4) Thus, the AO was to be directed to compute the capital gain from the sale of flat and apply the appropriate tax rate after necessary verification in the light of observations made in this order - Smita Conductors Ltd. v. Dy. CIT [2014] 41 taxmann.com 514 (Mumbai - Trib.)

Wednesday, February 19, 2014

Deemed transfer of property in development agreements if right to sell a few flats was transferred to builders

Where assessee had entered into development agreement under which developer had constructed a building on property of assessee and, in turn, developer had right to sell some of the flats, grant of development right to that extent was to be treated as transfer.
Facts:
a) The assessee entered into a development agreement with the developer under which the developer agreed to construct a building on property of assessee. The major part of the building was to be transferred to the assessee. However, the developer was entitled to sell the remaining flats.
b) The Assessing Officer (‘AO’) held that capital gain arose on account of grant of development rights by the assessee. The alternate contention of assessee was that he was entitled to sec. 54 relief in respect of three floors of building.
c) The AO party allowed assessee’s claim of exemption under section 54 in respect of one residential floor. On appeal, the CIT (A) upheld the order of the AO as regards the transfer of property, however, he partly allowed the exemption claimed by the assessee under section 54.
The Tribunal held as under:
1)  The developer had the right to sell the said flats on account of the additional FSI. To that extent the rights, title and interest in the said plot of land had been transferred. Hence, it was a clear case of transfer envisaged both under the income-tax  Act and Transfer of Property Act;
2)  The High Court of Delhi in the case of CIT v. Gita Duggal [2013] 30 taxmann.com 230  held the fact that residential house consisted of several independent units couldn’t be permitted to act as an impediment to allow the deduction under section 54;
3)  In the case of CIT v. D. Anand Basappa [2009] 180 Taxman 4 (Kar.), the High Court has held that 'a residential house' as mentioned in section 54(1), had to be understood in a sense that the building had to be of a residential nature and the word 'a' had not be understood to indicate a singular number;

4) Therefore, the assessee was entitled to exemption under section 54 as regards the investments/cost of construction claimed by the assessee in respect of all the flats. – Dy. CIT v. Jai Trikanand Rao [2014] 41 taxmann.com 453 (Mumbai - Trib.)
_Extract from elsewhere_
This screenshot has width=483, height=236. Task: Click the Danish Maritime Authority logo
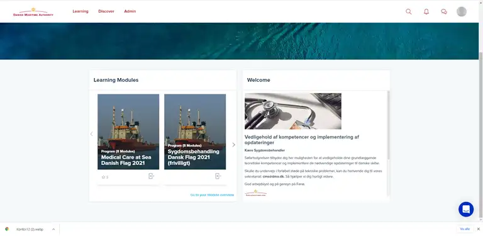pyautogui.click(x=33, y=12)

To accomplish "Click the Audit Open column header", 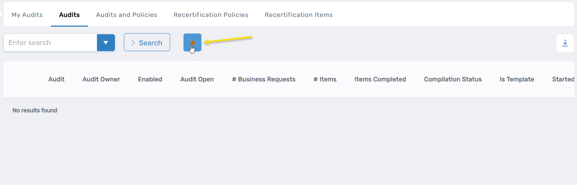I will click(197, 79).
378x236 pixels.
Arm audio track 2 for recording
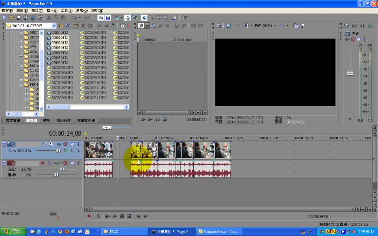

Tuesday, February 18, 2014

Highlights of Interim Budget 2014-15: excise duty reduced on cars and mobiles, FM focuses on passing of GST and DTC

Key Features of Interim Budget 2014-2015
1)  GST and DTC: All political parties must resolve to pass the GST Laws and the DTC in 2014-15;
2)  Research funding organization: Proposal to set-up research Funding Orgnaisation that will fund Research. Contribution to that organisation will be eligible for tax benefits;
3) Change in rate of taxes:
a)  Excise duty on small Cars, Motorcycle, Scooters and Commercial Vehicles reduced from 12% to 8%.
b)  Excise duty on SUVs reduced from 30% to 24%.
c)  Excise duty on large and mid-segment cars reduced from 27/20% to 24/20%.
d)  Excise duty on chassis and trailors reduced.
e)  The excise duties on all mobile handsets have been restructured. The rates will be 6% with CENVAT credit or 1 percent without CENVAT credit.
f)  To encourage domestic production of specified road construction machinery, the exemption from CVD on similar imported machinery is withdrawn.
g)  A concessional custom duty of 5 percent on capital goods imported by the ‘Bank Note Paper Mill India Private Limited’ is provided for to encourage domestic production of security paper for printing of currency notes.
4) Service tax exemptions:
a)  The loading and un-loading, packing, storage and warehousing of rice have been exempted from service tax;

b)  The services provided by cord blood banks are exempted from service tax.